Chacun sort d’ici avec un malaise indéfinissable, en plus de la lourde tristesse qu’on emporte invariablement de ces « lieux de plaisir. » Pour nous, Français, il s’y mêle un grain d’irritation. On peut la ressentir sans empiéter sur les attributions de Cassandre et de M. Prudhomme, sans croire la fin des temps venue, parce que nous allons entendre des inepties auxquelles nos pères se plaisaient tout comme nous. Cela n’est que drôle à Paris, quand en sortant du café-concert on retrouve notre activité intellectuelle sous tant d’autres aspects plus consolans. A l’étranger, il est pénible de voir cette forme de notre supériorité d’autant plus florissante et incontestée que les autres sont plus discutées et languissantes. On se rappelle involontairement que jadis, dans ces mêmes ports du Levant, sur des scènes analogues, les amateurs réclamaient des mimes et des chanteurs grecs pour distraire leur ennui ; la Grèce était en possession d’amuser le monde, après l’avoir instruit, charmé et vaincu. L’Italie, elle aussi, a fourni des bouffons à toute l’Europe en son temps de déclin. C’est toujours le dernier et le moins enviable monopole des grands empires spirituels quand l’humanité échappe à leur direction. — Mais voilà des réflexions bien moroses pour l’endroit ; ces dames de France y ont répondu tout à l’heure, quand elles chantaient avec tant de grâce :


Elle s’en bat l’œil, la sœur
De l’emballeur.

== == ==

> **Détails de l'exercice**: Traduisez en anglais cette phrase de l'extrait sur le café-concert : « L’Italie, elle aussi, a fourni des bouffons à toute l’Europe en son temps de déclin. »

== == ==

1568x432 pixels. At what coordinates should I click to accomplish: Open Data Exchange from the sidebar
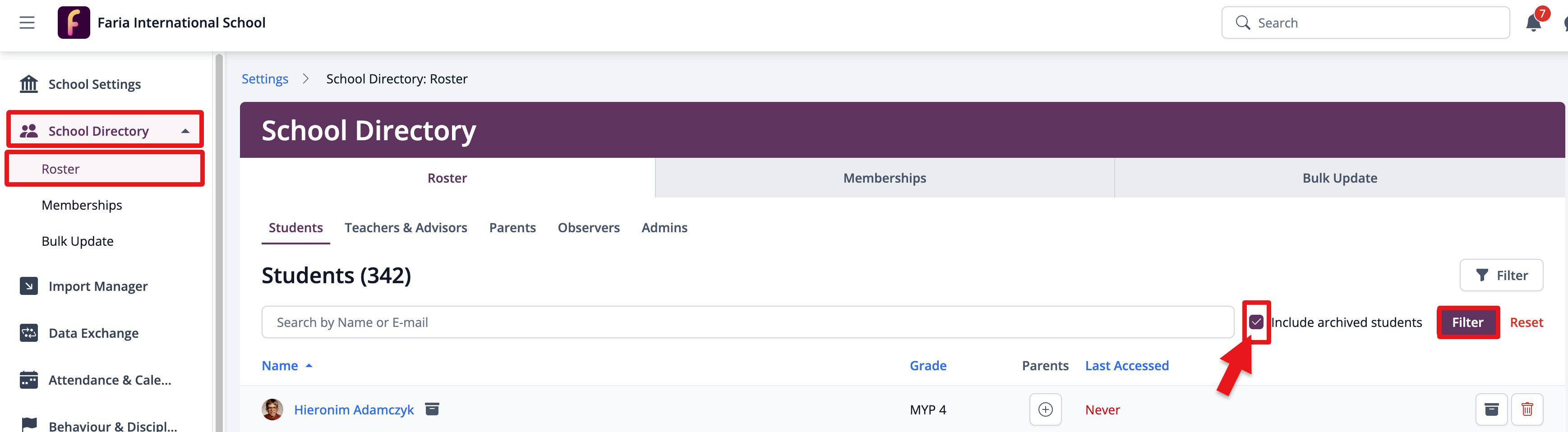point(93,333)
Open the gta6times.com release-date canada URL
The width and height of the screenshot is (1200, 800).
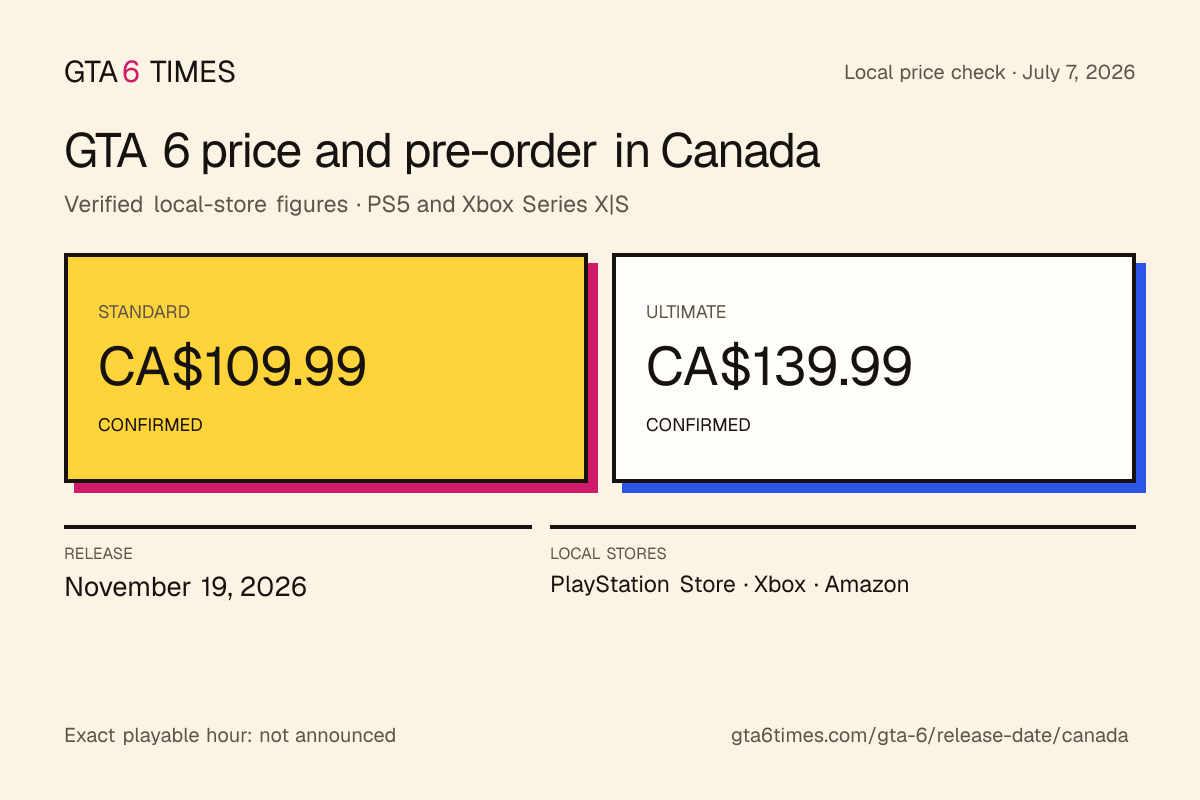click(930, 735)
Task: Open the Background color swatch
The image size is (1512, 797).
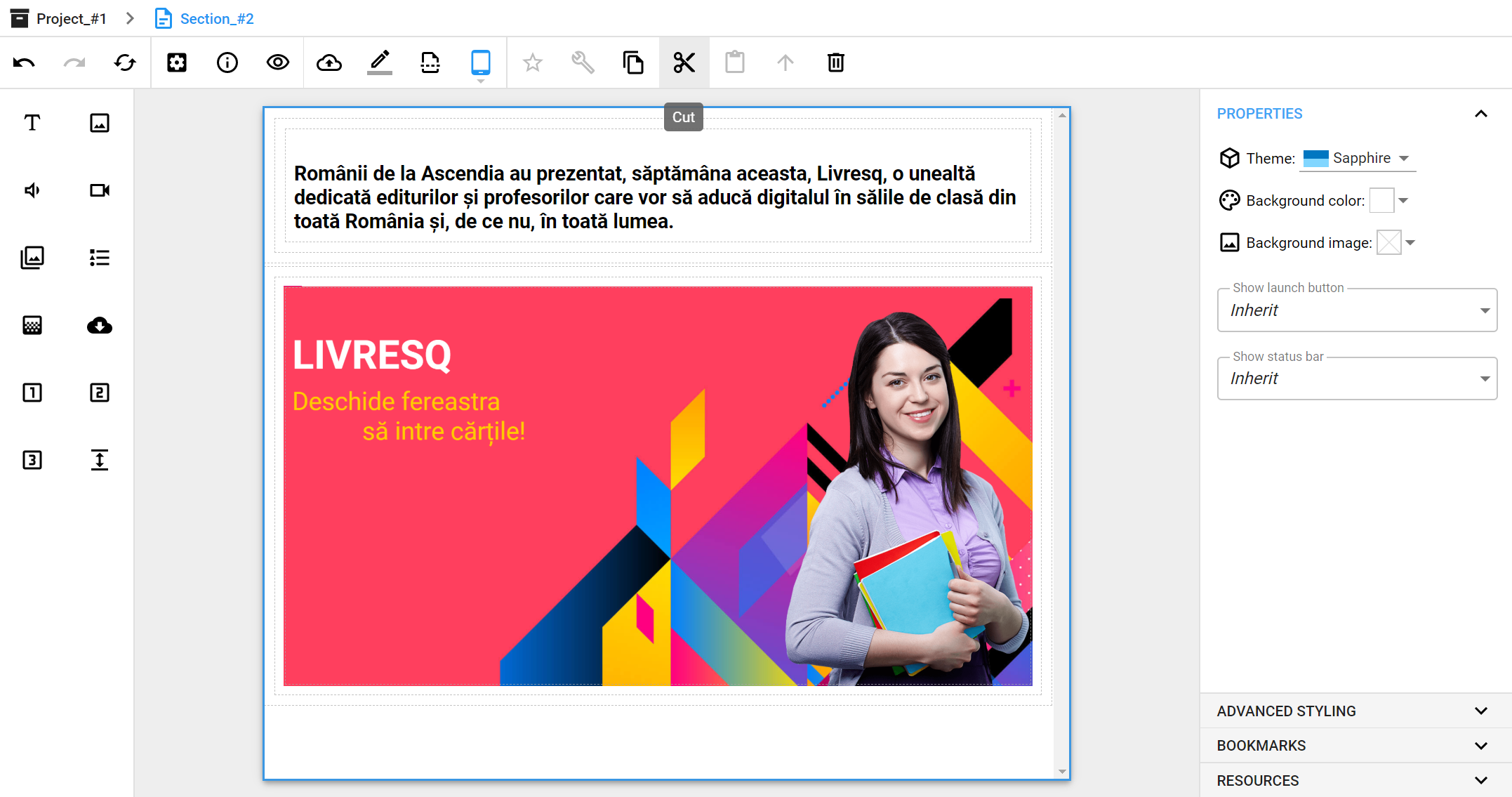Action: pyautogui.click(x=1381, y=201)
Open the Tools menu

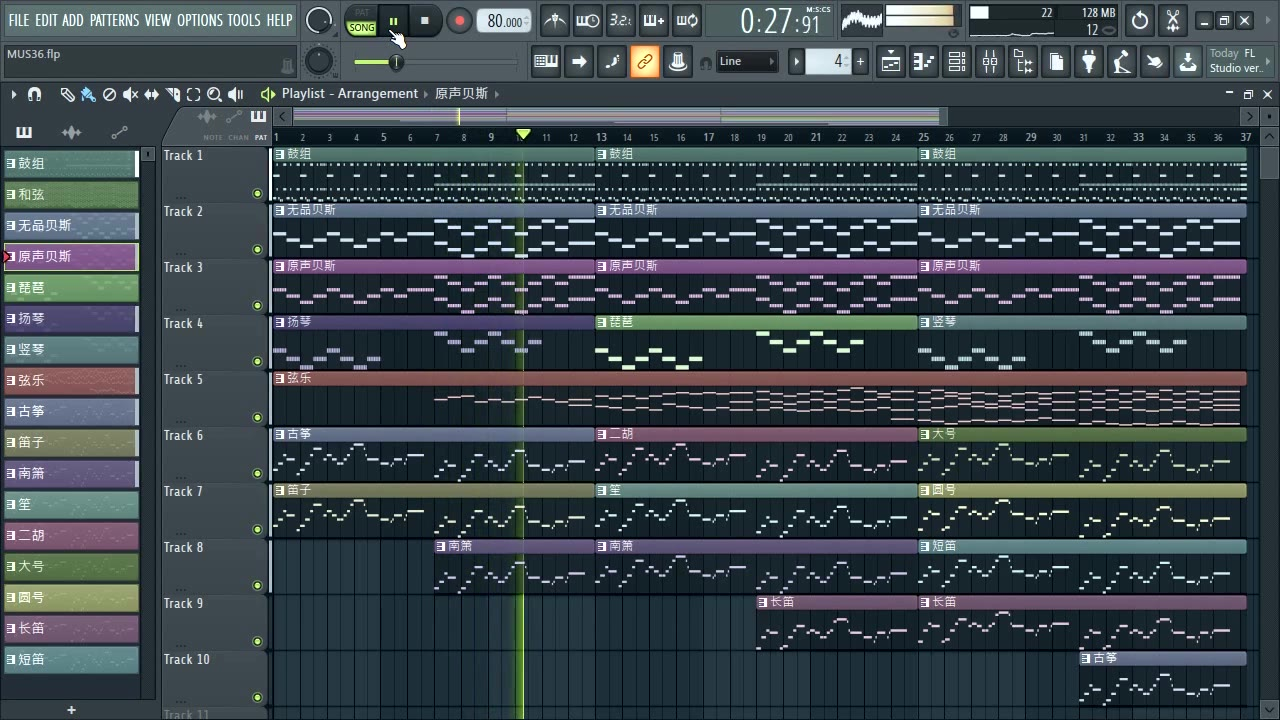[x=243, y=20]
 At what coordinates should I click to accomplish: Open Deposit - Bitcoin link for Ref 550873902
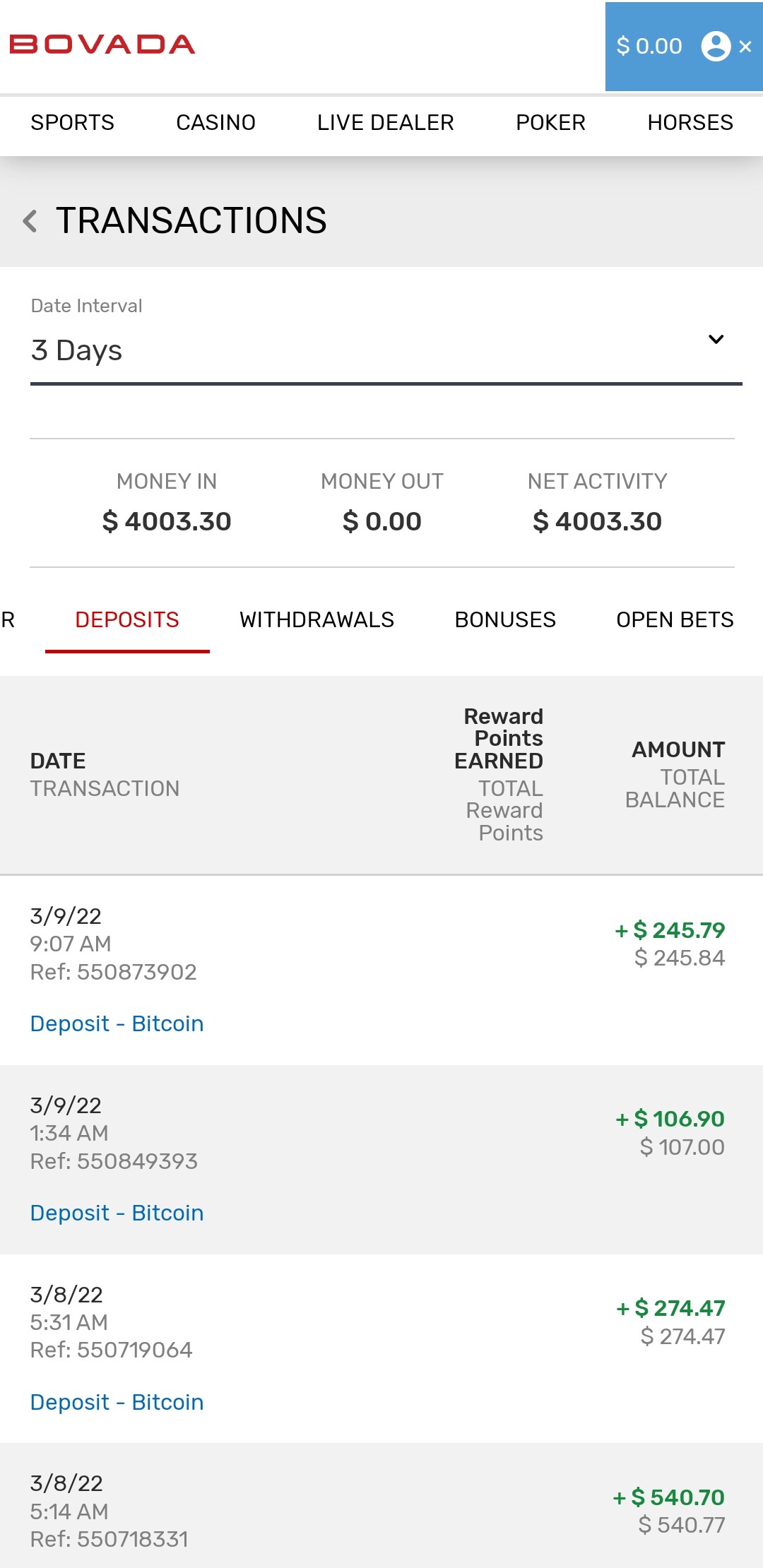click(x=117, y=1023)
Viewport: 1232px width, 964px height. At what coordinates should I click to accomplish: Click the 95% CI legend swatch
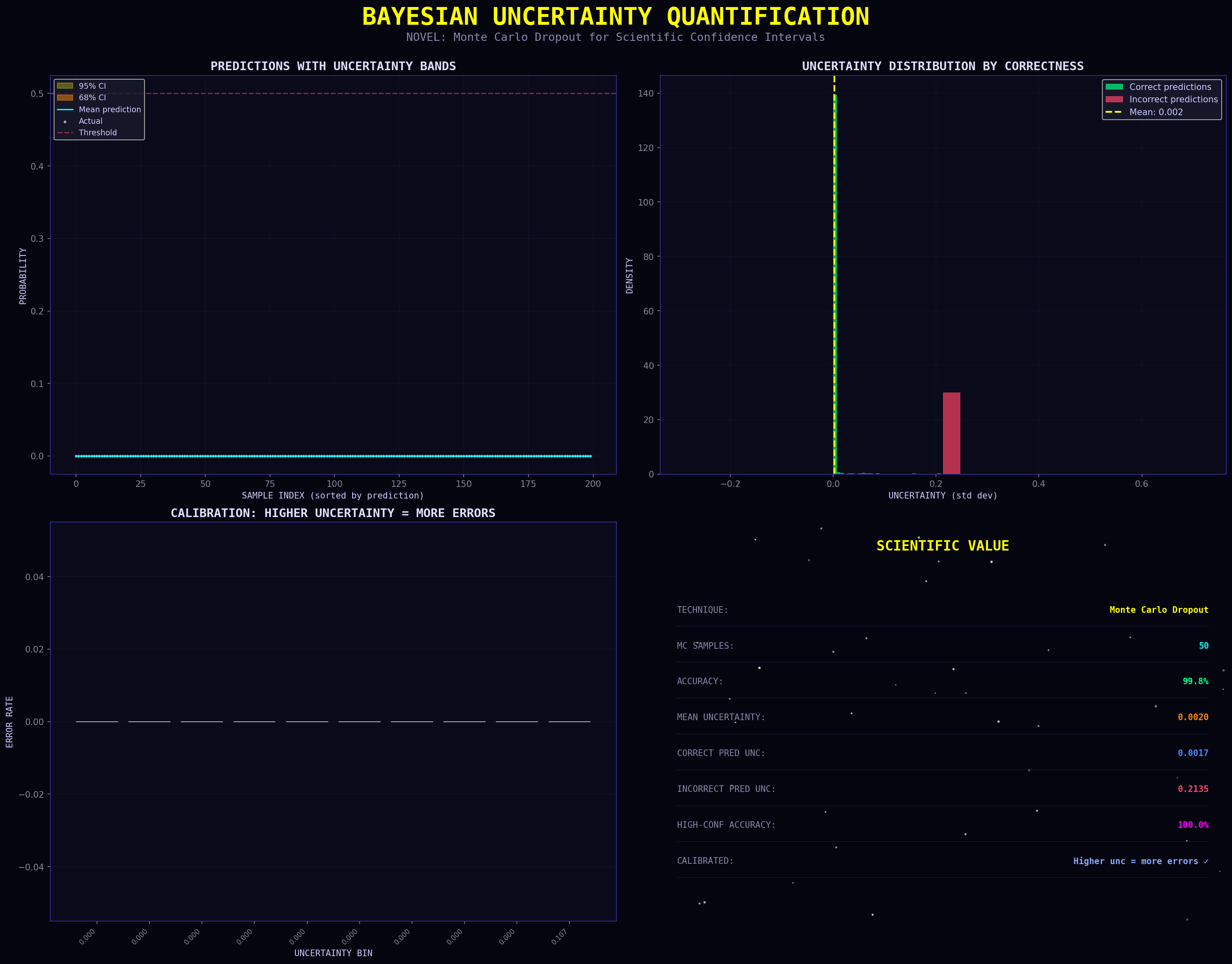tap(65, 86)
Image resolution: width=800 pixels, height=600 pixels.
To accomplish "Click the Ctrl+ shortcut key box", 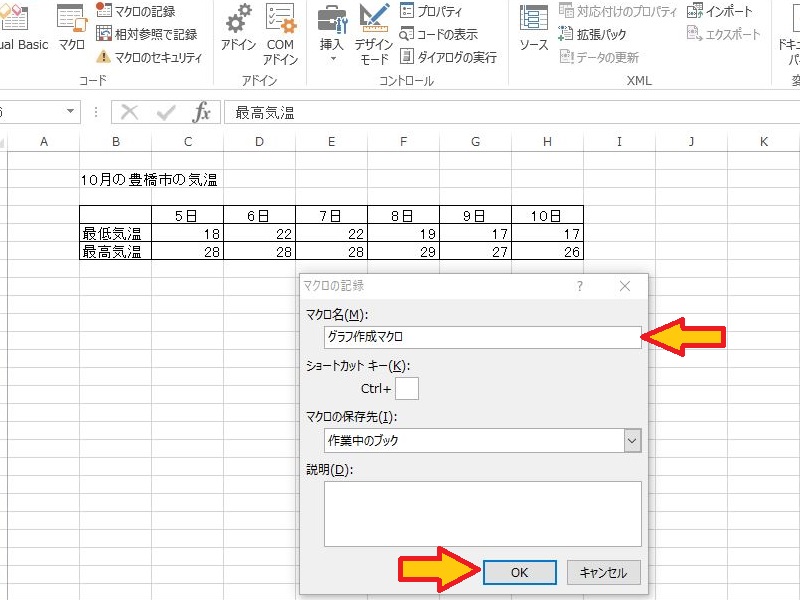I will [407, 388].
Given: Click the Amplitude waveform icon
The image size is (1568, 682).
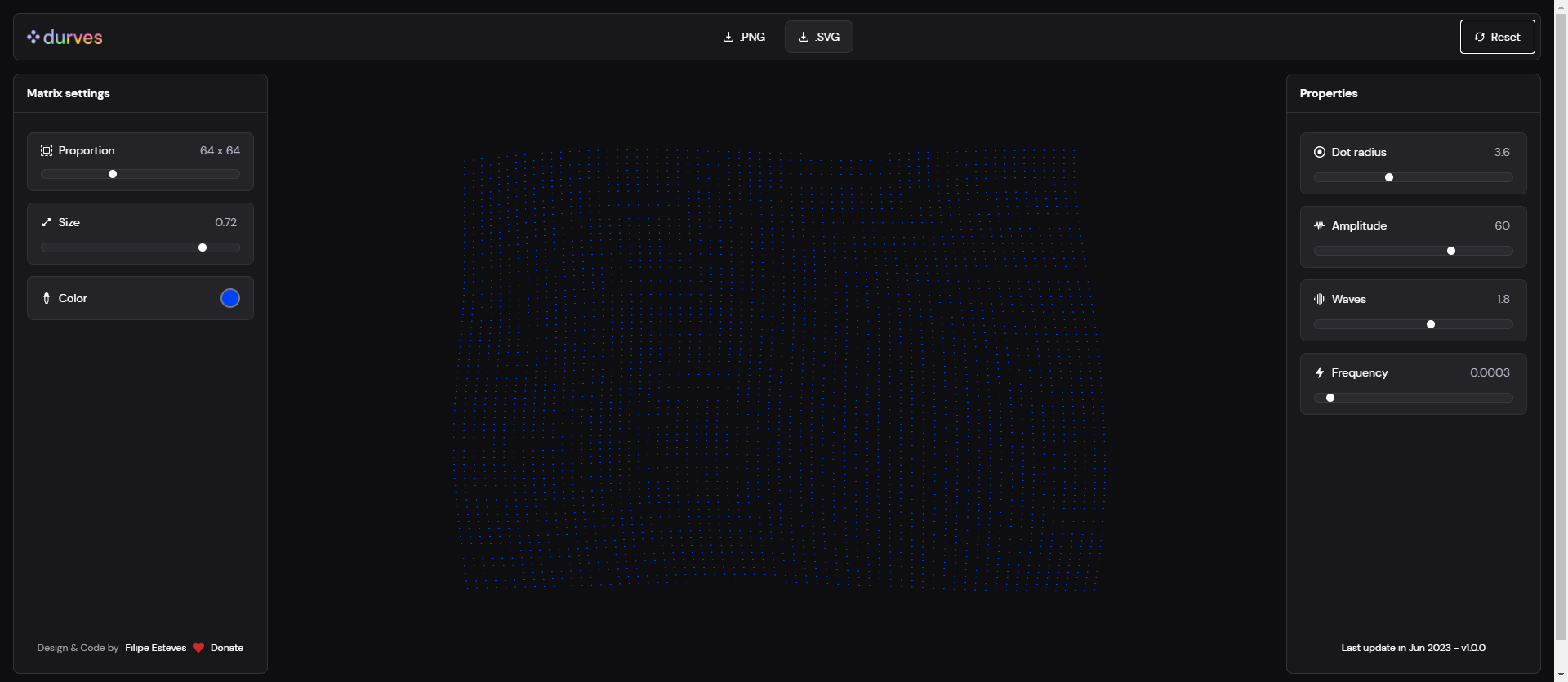Looking at the screenshot, I should [x=1320, y=225].
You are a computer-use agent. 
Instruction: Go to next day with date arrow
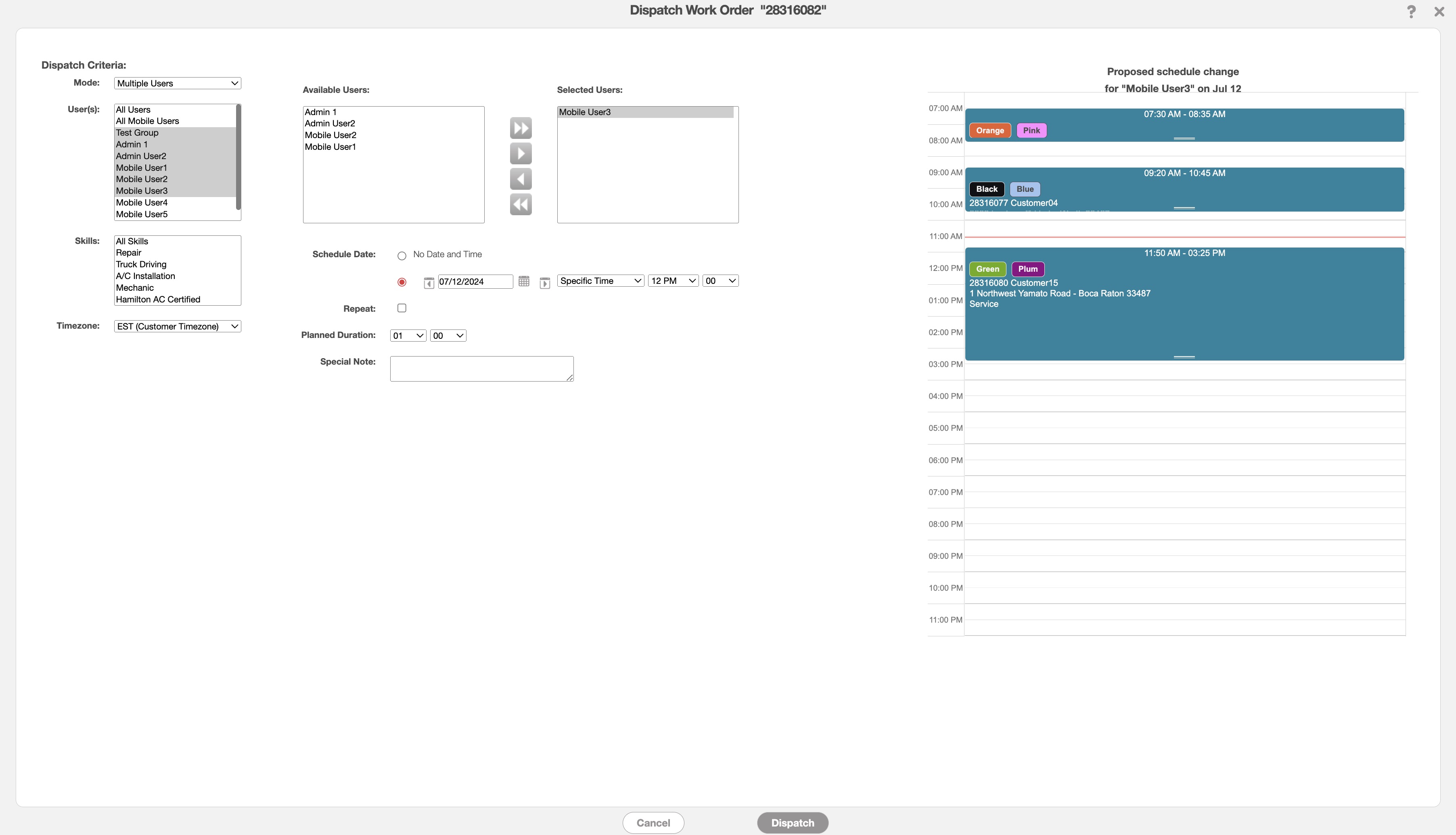544,283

== == ==

> **Le résultat**: Italy, too, supplied buffoons to all of Europe in its time of decline.